_Document text:_

# 2013 Hedgehog Welfare Society Wheel-a-thon!



## LarryT (May 12, 2009)

Xavier,Gambit and Magneto have entered the 2013 Hedgehog Welfare Society Wheel-a-thon! All to raise money for hogs in need, pledges will be accepted till Feb 1st, no donataion is to big or small! If you'd like to pledge in my hogs honor let me know and i'll message you my paypal email address. For every wheel sold in the month of Jan. i'll be making a dontation. So far we have raised $26!


----------



## Nancy (Aug 22, 2008)

My gang are running again this year too although Willie is the only active runner we have right now. The rest are elderly or have health issues and don't run like they used to. If anyone wants to donate to TheHedgieDen hedgehogs, let me know.  

Are there any other participants on HHC? If so, add a post about your gang to this thread.


----------



## Draenog (Feb 27, 2012)

What's a wheel-a-ton? How does it work?


----------



## LarryT (May 12, 2009)

Draenog said:


> What's a wheel-a-ton? How does it work?


 Basically people pledge a dollar amount and that all goes to the HWS to help hogs in need.


----------



## LarryT (May 12, 2009)

Xavier,Gambit and Magneto have entered the 2013 Hedgehog Welfare Society Wheel-a-thon! All to raise money for hogs in need, pledges will be accepted till Feb 1st, no donataion is to big or small! If you'd like to make a pledge via paypal my email address is [email protected] please send as a gift with 2013 wheel-a-thon in the subject line. For every wheel sold in the month of Jan. i'll be making a $2 dontation. So far we have raised $139!


----------



## Sugargliderlove (May 27, 2012)

me and my sonic is going to donate a dollar thats all thats in my paypal account right now.


----------



## LarryT (May 12, 2009)

Sugargliderlove said:


> me and my sonic is going to donate a dollar thats all thats in my paypal account right now.


 Thank you :mrgreen: that makes $150 so far!


----------



## Sugargliderlove (May 27, 2012)

your welcome, I am getting my associates degree in business management so I can open a pet store and animal rescue. I will be educating people about animals such as hedgehogs and sugar gliders so they are properly taken care of.


----------



## Britnee.sto (Aug 9, 2012)

I would totally donate if I wasn't a broke college student  maybe next year.


----------



## LarryT (May 12, 2009)

Team Xavier has raised $182 so far, lets make that $200 by days end!


----------



## LarryT (May 12, 2009)

We have collected $226 so far,  still time to make a donation for the HWS wheel a thon, if you'd like to donate to Team Xavier via paypal my email is [email protected] 
Please put 2013 HWS wheel a thon in the subject line and send as a gift.


----------



## LarryT (May 12, 2009)

Up to $314 raised for the Hedgehog Welfare Society's 2013 wheel-a-thon! Still time to get them donations sent to [email protected] PM me for details, please!


----------



## LarryT (May 12, 2009)

Check this out about the Wheel-a-thon! :mrgreen: BTW i'm still begging for donations, only need a little less than $200 to beat last years total of $518!

_Exercise set:_
• 1. Answer these from the wheel-a-thon thread:
(a) Until what date will pledges be accepted?
(b) Which of Nancy's hedgehogs is the only active runner right now?
(c) What was last year's total that LarryT hopes to beat?
• 2. Retype the part of the wheel-a-thon thread that begins at the words "## Britnee.sto (Aug" and stops after "by days end!".
The material after the thread is unrelated to the work here.

_Data:_

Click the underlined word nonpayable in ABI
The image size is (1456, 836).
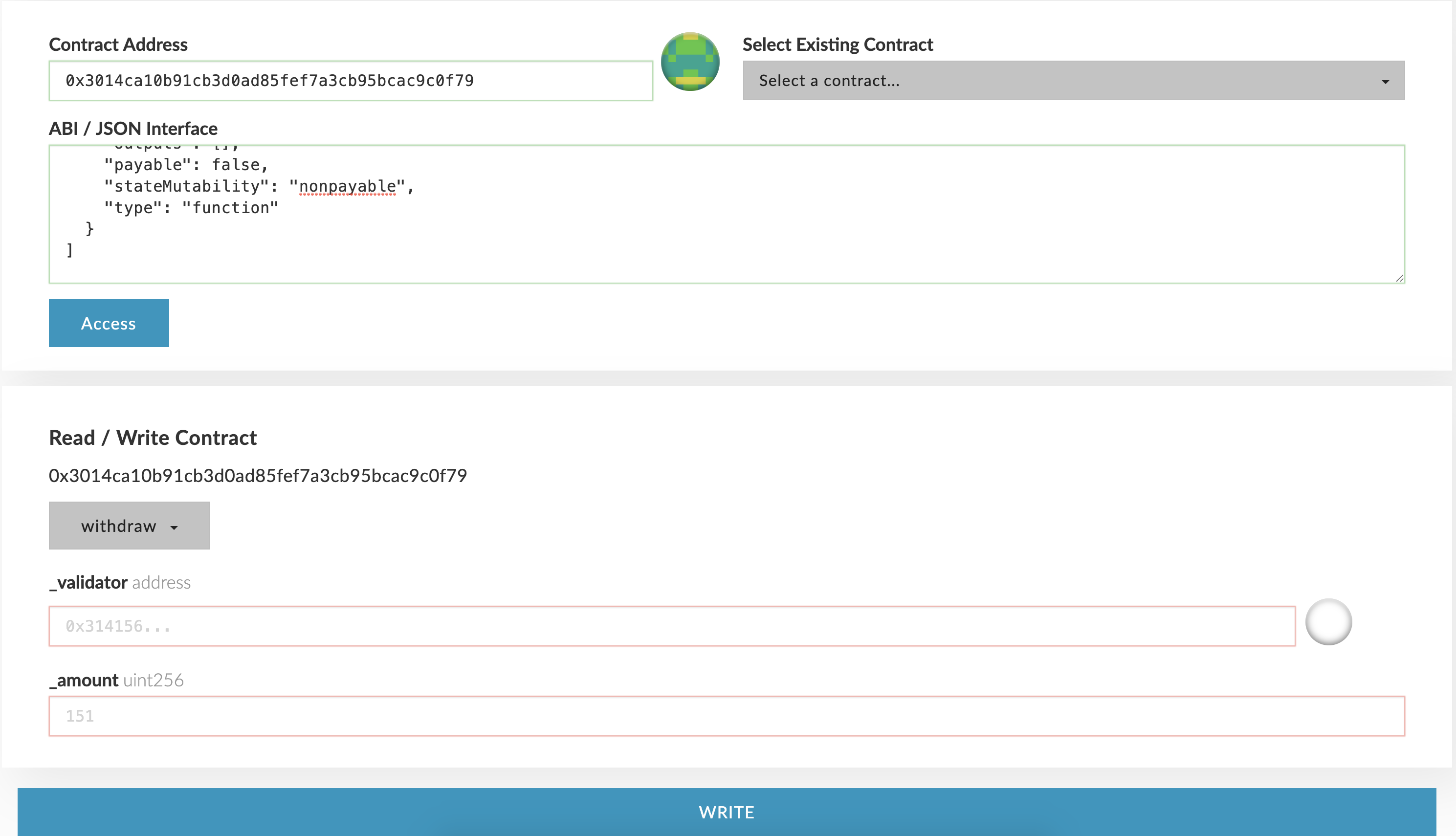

_Answers provided:_
• 1.
(a) Feb 1st
(b) Willie
(c) $518

• 2.
## Britnee.sto (Aug 9, 2012)

I would totally donate if I wasn't a broke college student  maybe next year.


----------



## LarryT (May 12, 2009)

Team Xavier has raised $182 so far, lets make that $200 by days end!